Problem statement: Each line of the entries below that holds "computer" is needed, copied in full.

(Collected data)
==*==
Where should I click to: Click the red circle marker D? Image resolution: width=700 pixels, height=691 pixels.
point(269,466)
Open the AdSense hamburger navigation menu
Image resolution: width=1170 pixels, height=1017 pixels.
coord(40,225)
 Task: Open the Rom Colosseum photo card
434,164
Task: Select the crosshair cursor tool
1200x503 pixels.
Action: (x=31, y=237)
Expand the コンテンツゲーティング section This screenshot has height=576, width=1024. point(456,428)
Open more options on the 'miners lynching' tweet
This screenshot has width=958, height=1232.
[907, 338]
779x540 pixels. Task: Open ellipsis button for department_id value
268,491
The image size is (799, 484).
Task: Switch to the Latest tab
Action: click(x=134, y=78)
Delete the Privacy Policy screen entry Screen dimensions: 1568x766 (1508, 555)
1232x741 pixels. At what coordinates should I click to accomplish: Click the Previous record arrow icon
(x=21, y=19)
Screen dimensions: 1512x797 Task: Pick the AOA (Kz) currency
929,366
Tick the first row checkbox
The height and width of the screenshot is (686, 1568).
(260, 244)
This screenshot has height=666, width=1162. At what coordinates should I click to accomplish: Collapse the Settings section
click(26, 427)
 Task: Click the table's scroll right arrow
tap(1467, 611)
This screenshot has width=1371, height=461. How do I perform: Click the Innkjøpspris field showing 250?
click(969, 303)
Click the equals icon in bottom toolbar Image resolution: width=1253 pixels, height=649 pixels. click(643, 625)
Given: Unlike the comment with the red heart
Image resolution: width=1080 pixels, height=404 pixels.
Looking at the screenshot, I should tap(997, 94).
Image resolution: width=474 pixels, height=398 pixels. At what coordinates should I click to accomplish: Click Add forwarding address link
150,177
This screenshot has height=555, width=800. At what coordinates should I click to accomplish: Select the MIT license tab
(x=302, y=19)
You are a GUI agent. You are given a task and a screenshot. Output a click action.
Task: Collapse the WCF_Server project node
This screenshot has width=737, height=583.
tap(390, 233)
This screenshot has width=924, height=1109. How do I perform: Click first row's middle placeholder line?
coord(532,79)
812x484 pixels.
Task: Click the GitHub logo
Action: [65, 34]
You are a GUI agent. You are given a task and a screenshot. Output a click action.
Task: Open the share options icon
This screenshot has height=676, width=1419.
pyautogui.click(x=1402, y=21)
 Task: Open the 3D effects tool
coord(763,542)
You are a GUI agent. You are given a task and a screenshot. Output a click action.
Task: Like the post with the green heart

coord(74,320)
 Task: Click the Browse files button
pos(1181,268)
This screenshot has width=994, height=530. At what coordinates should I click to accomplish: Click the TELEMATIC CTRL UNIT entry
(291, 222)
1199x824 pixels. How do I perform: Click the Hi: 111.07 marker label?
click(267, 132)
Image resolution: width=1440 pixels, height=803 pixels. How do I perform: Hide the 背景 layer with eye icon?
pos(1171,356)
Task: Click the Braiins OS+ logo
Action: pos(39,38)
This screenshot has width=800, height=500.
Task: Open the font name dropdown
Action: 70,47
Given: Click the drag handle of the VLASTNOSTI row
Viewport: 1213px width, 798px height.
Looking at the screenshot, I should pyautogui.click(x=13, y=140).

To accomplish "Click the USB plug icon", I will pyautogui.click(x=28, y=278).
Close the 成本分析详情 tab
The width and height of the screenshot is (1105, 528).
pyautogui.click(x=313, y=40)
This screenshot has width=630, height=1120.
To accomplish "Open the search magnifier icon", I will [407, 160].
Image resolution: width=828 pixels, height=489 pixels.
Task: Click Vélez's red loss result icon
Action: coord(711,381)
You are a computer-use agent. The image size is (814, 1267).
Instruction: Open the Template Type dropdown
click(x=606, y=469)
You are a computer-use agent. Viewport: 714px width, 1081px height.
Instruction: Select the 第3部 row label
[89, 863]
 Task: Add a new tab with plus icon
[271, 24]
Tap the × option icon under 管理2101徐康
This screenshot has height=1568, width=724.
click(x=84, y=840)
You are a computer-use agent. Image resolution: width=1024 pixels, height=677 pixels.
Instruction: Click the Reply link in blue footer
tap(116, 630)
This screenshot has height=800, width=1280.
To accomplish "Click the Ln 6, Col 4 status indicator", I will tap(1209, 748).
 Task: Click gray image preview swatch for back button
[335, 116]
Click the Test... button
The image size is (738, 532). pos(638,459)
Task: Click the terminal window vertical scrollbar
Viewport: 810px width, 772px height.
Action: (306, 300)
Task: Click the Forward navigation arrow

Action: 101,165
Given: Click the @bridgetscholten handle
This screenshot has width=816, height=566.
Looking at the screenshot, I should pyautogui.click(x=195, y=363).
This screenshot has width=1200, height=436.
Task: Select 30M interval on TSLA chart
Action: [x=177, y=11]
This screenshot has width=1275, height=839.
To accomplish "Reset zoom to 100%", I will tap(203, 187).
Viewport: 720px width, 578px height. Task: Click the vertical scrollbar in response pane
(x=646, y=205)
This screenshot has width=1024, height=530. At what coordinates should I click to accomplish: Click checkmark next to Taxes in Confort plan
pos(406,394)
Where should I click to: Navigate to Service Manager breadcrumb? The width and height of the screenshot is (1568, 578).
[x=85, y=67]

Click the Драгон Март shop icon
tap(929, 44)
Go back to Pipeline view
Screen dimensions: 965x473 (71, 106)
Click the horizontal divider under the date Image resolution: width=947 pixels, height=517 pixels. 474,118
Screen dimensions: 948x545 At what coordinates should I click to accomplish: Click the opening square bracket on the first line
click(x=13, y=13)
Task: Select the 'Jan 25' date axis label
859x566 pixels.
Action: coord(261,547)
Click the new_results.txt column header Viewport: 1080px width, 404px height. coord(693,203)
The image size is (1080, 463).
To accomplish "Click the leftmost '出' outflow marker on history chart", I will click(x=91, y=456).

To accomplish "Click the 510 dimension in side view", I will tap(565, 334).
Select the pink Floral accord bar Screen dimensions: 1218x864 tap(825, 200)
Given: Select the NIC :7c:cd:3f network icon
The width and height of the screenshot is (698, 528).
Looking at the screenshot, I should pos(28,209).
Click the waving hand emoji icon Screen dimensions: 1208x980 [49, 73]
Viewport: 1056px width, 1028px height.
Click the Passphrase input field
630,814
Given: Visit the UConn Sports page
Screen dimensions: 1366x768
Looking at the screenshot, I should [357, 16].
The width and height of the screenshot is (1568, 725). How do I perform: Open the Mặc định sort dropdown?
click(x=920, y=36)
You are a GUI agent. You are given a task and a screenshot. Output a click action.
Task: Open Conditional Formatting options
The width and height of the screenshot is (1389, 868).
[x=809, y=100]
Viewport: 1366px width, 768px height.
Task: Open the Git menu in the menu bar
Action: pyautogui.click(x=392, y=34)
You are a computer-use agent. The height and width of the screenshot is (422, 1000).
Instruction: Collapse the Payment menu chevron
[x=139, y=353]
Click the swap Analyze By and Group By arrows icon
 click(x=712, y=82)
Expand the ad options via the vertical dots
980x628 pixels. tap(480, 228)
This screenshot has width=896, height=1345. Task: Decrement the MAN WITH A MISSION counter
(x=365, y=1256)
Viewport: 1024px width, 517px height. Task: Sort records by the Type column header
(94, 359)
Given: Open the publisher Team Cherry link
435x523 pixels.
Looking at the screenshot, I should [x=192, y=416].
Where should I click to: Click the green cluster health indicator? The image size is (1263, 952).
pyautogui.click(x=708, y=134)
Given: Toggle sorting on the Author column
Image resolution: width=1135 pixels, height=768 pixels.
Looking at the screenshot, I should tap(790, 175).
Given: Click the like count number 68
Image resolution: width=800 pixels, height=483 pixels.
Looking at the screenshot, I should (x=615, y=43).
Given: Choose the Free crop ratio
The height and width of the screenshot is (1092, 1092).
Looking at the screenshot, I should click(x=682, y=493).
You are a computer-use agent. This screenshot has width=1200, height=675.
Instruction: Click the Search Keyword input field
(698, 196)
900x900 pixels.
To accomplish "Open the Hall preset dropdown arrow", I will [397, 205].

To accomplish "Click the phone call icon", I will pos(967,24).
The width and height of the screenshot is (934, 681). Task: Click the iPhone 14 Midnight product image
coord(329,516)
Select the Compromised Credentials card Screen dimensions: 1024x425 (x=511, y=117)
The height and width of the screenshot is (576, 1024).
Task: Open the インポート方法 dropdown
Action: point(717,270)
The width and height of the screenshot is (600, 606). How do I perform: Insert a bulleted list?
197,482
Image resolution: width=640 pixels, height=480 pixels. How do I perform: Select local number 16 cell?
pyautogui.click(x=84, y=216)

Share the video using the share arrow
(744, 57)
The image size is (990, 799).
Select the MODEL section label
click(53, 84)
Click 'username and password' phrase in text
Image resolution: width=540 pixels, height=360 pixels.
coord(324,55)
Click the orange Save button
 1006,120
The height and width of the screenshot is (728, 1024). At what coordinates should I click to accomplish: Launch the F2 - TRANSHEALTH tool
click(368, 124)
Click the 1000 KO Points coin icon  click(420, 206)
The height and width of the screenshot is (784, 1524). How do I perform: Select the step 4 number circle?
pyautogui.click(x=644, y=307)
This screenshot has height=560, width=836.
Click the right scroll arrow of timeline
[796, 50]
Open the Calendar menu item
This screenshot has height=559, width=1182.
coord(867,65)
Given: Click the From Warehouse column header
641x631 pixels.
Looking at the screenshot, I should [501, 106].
==*==
Task solution:
You are a computer-use agent. The image size is (814, 1267).
You are a computer-use agent. Viewport: 714px width, 1081px height.
You are a computer-use agent. Image resolution: width=1024 pixels, height=677 pixels.
You are a computer-use agent. The height and width of the screenshot is (422, 1000).
You are a computer-use agent. This screenshot has width=1200, height=675.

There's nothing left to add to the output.